There are indications of changing global textile industry dynamics on ground due to the coming into effect of the US ban on cotton from Xinjiang region. It is because international brands are able to monitor and implement total and effective ban on cotton produced in Xinjiang region using latest technologies like blockchain and artificial intelligence (AI).

Several companies like TrusTrace, SupplyShift and TextileGenesis have developed technologies that use blockchain and AI to trace supply chains for fashion labels. Brands can use the platforms provided by these companies to feed all their purchase orders and certifications. Industry sources indicated that brands need to show a complete digital chain of custody to prove conclusively an absence of Xinjiang cotton. If a brand is fully in control of its supply from the farm onwards, it will not be impossible to trace a gene by using the latest technologies.

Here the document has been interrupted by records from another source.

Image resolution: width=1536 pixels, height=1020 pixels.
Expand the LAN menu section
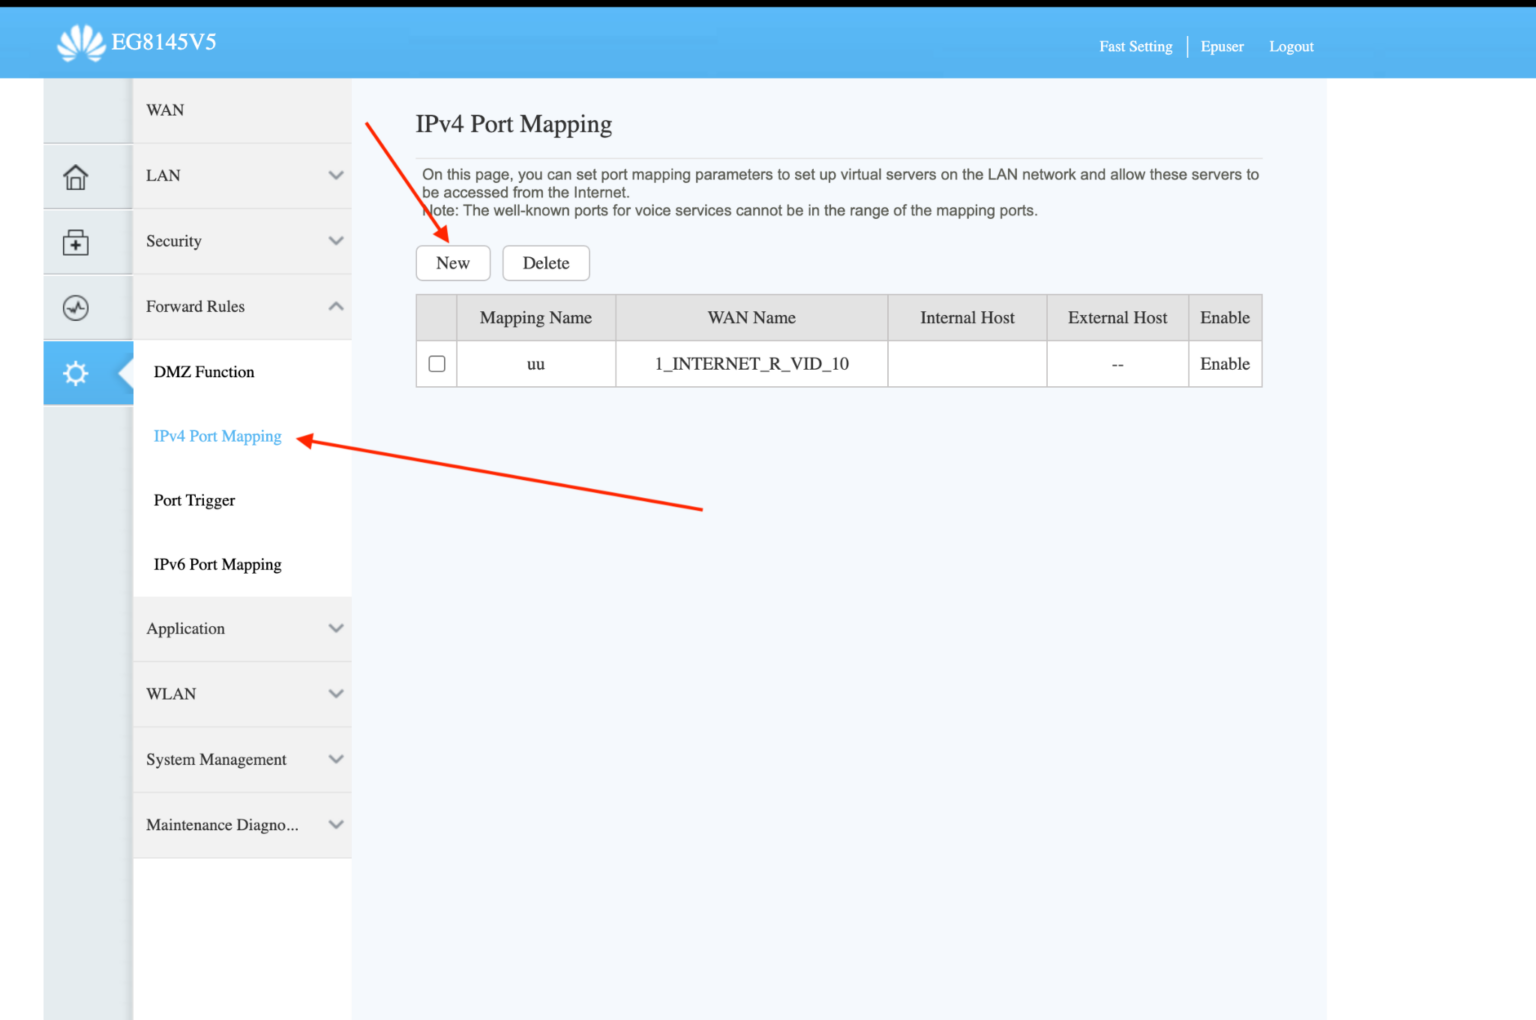click(x=240, y=175)
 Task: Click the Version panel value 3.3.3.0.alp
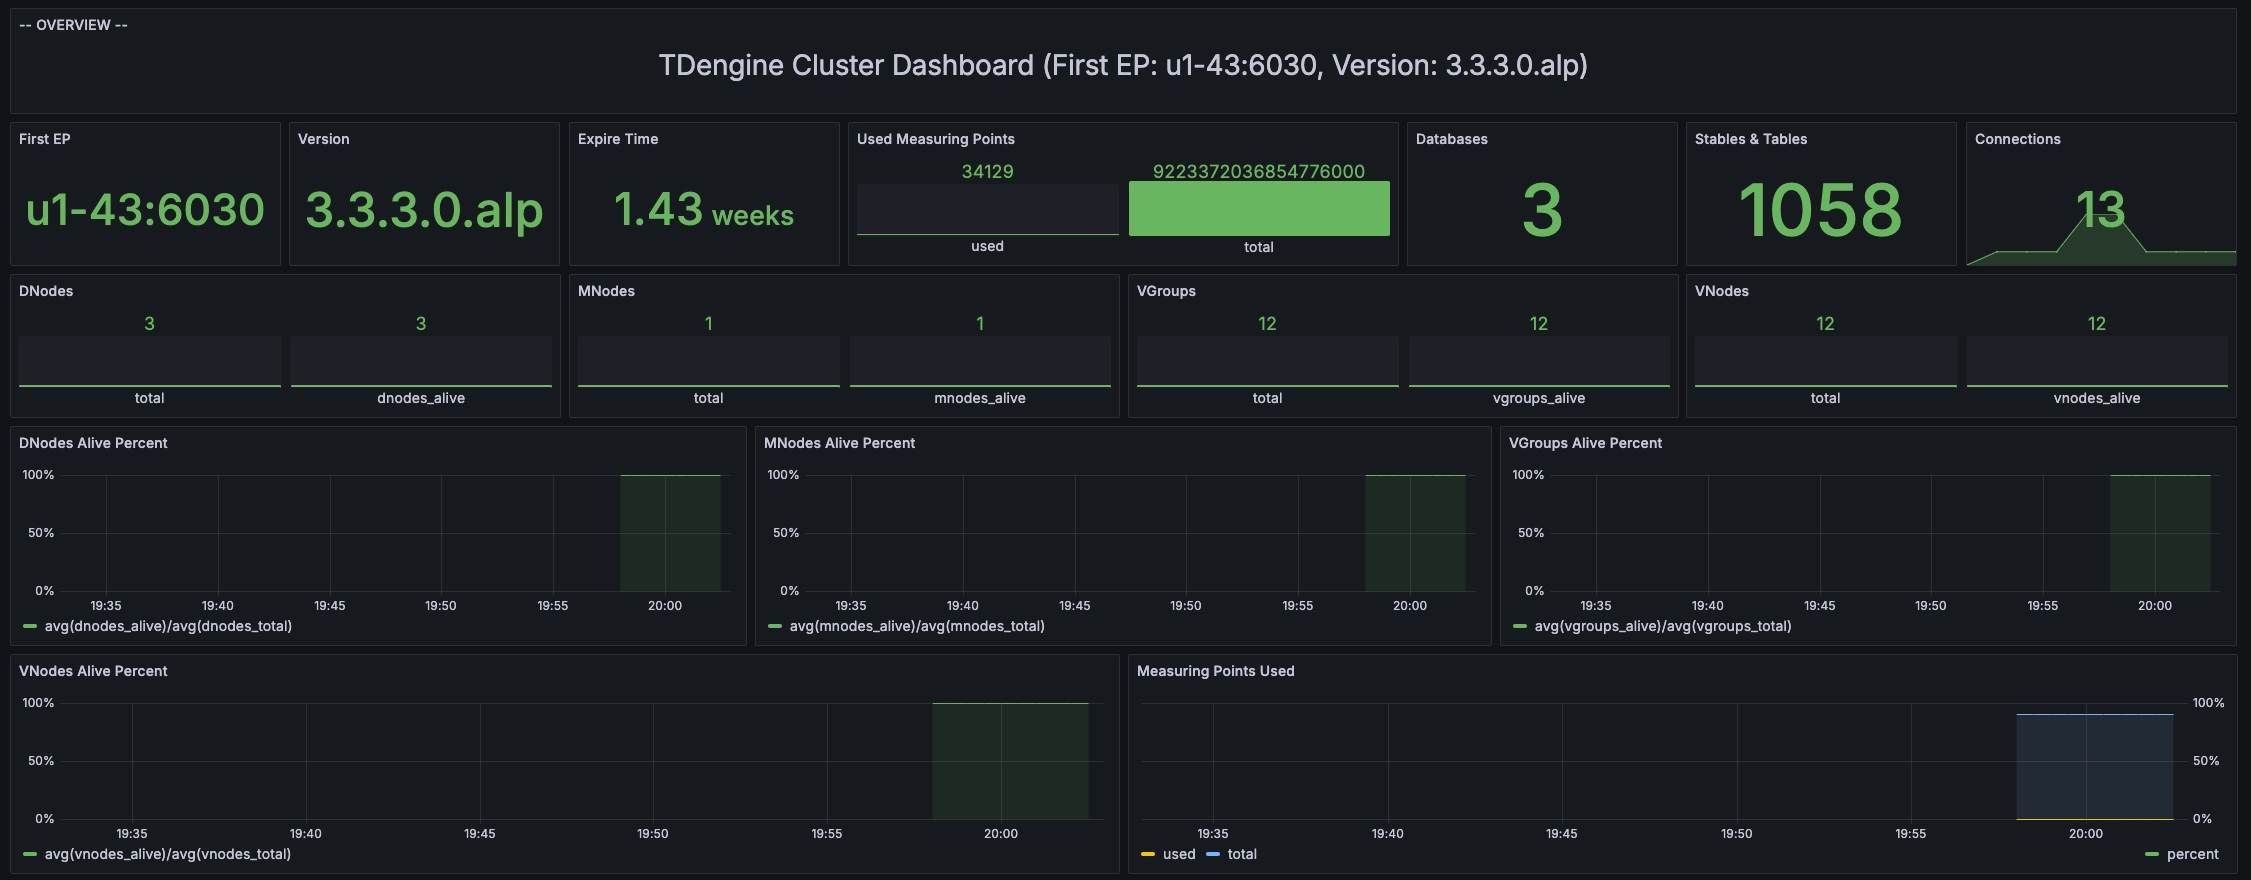424,210

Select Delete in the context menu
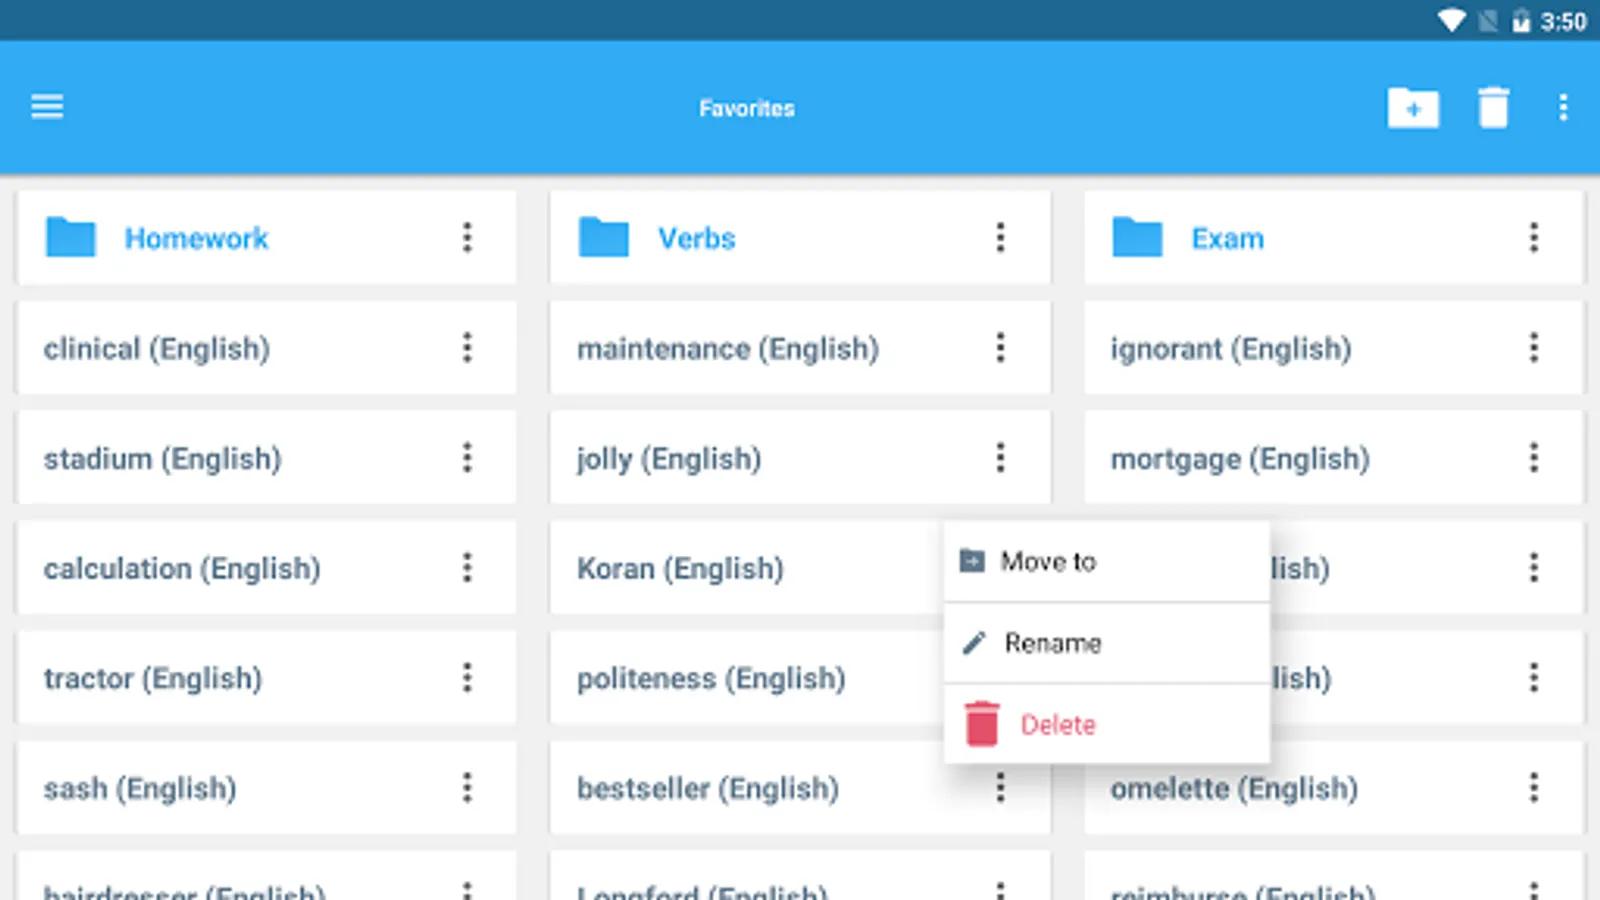(1057, 724)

An industry expert told Fibre2Fashion, “US authorities have complete information regarding genes of Xinjian produced cotton. Technology has made is easier to trace the gene in the entire value chain.” He said that if an exporter purchases yarn from any country, and if the raw material i.e., cotton of a particular lot of yarn is originated from Xinjiang region, then the original gene is very much traceable. By using blockchain and AI, technology companies can conclusively prove that a particular lot of yarn or garment is made from cotton produced in Xinjian region of China or not.

Industry sources said that there is a feeling of uneasiness among exporters who use raw materials imported from various countries. If the gene of Xinjiang region is found in end products at US ports, the authorities will fine heavily. Therefore, a number of technology companies have geared up to provide services to garments’ brands present in the US market. These brands trace the entire value chain with the help of technology companies. These brands import garments from various exporting countries, and hence they have to monitor supplies not only from China but also from other countries, because exporters can use raw materials imported from any other country.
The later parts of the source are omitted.